Together they sat, two women huddled together on an frozen train racing through the icy countryside. Every time Sara let her arms fall, exhausted and sore, the woman would cry out, “Please! Just a little longer!” And Sara would resume rubbing her back, with slow soft motions around and around. She wondered to herself as she stroked the woman’s back, “Why? Why am I giving so much of myself to a stranger I do not know? This horrible journey seems to be just the beginning, shouldn’t I be looking after myself and myself alone?” As the night wore on, the cries and moans of the other people quietened. She assumed they had finally found a position to sleep and she envied them. She wished she could close her eyes and rest, but every time she slowed, the tall woman would rouse her to continue. As the first light peeked through the slats, Sara looked around. The sunlight seemed to promise the warmth and hope they so craved. She looked around as the carriage lightened. Everyone sat or lay quietly, huddled in groups. Too quietly, too frozen. She gasped as she understood. The quiet was not the sweet quiet of exhausted people sleeping; it was the deathly quiet of her fellow people frozen to death on this frigid night travel. She turned to the tall woman who was also surveying the scene.

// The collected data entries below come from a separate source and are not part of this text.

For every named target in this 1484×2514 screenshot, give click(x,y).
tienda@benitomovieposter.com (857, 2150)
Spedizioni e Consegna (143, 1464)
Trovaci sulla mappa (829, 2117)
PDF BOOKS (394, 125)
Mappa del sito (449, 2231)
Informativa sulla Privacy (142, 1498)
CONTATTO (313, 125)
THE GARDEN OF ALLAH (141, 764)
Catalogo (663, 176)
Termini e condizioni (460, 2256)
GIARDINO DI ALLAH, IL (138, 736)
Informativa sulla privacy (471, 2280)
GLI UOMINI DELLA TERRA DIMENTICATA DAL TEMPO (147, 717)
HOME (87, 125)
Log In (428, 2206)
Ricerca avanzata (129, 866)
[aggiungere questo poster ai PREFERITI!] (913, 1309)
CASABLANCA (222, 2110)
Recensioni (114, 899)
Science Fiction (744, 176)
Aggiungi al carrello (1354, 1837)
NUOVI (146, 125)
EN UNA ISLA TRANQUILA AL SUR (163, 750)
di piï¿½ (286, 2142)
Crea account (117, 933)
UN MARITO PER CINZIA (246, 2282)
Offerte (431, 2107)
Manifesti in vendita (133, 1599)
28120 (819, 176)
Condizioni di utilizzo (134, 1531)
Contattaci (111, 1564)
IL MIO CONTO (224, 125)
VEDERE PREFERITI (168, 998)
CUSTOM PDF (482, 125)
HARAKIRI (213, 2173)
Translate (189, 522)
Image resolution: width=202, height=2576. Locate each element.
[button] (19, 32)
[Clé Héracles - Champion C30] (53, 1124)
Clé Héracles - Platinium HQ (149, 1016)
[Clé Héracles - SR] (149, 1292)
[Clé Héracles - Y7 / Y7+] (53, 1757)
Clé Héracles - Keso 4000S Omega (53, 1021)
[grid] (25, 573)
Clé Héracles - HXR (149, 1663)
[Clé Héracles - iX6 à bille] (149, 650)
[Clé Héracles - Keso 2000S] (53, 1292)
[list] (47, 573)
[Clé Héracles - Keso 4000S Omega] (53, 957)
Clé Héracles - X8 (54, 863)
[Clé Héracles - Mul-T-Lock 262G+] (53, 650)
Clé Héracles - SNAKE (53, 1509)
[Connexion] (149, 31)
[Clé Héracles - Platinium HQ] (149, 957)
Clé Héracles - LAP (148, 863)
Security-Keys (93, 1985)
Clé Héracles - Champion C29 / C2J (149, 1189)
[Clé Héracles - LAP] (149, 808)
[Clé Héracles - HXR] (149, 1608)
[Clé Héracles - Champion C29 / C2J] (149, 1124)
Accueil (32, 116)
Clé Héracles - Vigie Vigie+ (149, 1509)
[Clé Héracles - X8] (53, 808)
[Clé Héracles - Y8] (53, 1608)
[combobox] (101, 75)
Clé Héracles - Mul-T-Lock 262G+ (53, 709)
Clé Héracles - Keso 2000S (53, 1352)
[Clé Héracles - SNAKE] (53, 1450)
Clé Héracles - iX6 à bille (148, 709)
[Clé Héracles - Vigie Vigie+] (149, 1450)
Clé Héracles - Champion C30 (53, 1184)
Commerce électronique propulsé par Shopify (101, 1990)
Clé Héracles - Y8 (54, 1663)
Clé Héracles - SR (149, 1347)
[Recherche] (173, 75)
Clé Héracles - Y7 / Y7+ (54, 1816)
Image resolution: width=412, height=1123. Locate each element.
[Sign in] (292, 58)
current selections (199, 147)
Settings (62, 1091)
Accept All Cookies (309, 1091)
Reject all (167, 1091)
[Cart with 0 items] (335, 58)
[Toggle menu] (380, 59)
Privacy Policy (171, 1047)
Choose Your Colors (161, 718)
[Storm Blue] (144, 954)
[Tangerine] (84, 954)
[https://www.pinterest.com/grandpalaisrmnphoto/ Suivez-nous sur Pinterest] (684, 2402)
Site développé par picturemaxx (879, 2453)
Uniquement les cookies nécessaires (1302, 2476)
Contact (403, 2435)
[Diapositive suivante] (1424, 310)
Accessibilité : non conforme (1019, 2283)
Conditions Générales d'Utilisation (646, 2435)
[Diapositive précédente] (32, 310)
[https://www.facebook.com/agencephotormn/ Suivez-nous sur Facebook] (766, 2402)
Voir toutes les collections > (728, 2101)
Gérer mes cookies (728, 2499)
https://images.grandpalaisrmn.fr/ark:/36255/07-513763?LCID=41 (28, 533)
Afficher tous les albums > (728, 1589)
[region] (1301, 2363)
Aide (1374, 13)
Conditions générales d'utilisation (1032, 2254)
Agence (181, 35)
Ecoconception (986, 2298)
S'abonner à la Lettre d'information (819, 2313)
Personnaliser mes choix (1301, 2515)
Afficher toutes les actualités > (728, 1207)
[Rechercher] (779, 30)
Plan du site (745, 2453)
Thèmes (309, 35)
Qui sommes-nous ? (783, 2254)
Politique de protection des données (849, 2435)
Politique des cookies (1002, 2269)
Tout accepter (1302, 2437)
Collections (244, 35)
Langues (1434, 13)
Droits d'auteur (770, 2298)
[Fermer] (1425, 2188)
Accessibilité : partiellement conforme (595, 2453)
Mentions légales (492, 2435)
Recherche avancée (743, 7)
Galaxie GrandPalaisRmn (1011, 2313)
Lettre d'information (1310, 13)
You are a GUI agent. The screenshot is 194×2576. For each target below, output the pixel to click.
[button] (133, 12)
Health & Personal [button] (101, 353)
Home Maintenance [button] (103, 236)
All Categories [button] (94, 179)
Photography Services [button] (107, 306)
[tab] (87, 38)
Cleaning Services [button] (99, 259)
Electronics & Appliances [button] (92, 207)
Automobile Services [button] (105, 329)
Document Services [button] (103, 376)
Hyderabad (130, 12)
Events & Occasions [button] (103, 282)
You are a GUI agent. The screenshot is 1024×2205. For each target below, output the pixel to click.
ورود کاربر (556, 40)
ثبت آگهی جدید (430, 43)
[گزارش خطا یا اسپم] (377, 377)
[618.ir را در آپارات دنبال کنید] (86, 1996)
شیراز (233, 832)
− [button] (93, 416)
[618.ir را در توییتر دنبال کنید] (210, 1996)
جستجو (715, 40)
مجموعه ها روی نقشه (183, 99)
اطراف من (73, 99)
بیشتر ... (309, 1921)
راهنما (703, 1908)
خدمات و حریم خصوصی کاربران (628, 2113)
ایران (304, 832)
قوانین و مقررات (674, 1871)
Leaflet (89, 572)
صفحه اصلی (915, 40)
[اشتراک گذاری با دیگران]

They cried and mourned into each other’s arms as they realised what had happened. “You saved my life”, the tall woman sobbed. “As did you,” Sara whispered. She gave more of herself than she could have humanly thought possible. Exhausted, sore and hungry, she had sat the whole night rubbing the back of a freezing stranger. And it had saved her life. *
When another person is in need, in a desperate situation that is unfathomable to us, we may doubt our ability to help. It may not align with our fiscally responsible spending plans or our allotted ‘price’ of what we planned to give to tzedaka this year. But when a fellow woman cries in pain, a mother of sweet young children, a shlucha who has devoted her life to the good of others, we need to be in pain too. Don’t just take what is ‘available’ for tzedaka; the money we can spare, but rather reach deeper. Reach into the comfort of your life and really give from yourself. Perhaps you can forgo the flower bouquet for Shabbos this week, or spend less on your weekly shopping trip, forgo the coffee date with friends and meet them in the park instead. Sure money is tight and life is hard for all of us. But in a time such as this, when a sister is broken and in need, it’s up to us, her global family to step up. To give of ourselves even when it hurts- to dig in and find the love and dollars to give over. In the scheme of life, we won’t miss these details. It may indeed be hard, uncomfortable, inconvenient or even potentially stressful. But only for a moment. Life will move on. Let’s lift up our sister, Nechama Dina, and carry her on our shoulders as we all move on through life together. Giving will not only improve her life, it’ll improve ours too.
Dig deeper at https://www.charidy.com/barasfamilyfund
*Authors Note: I tried to verify this story without success. It is a story that I have grown up hearing over the years. As they say about Baal Shemtov stories, if you believe them all you are a fool, but if you believe none, you are a kofer. Whether this story is true or not, the lesson is powerful and truthful.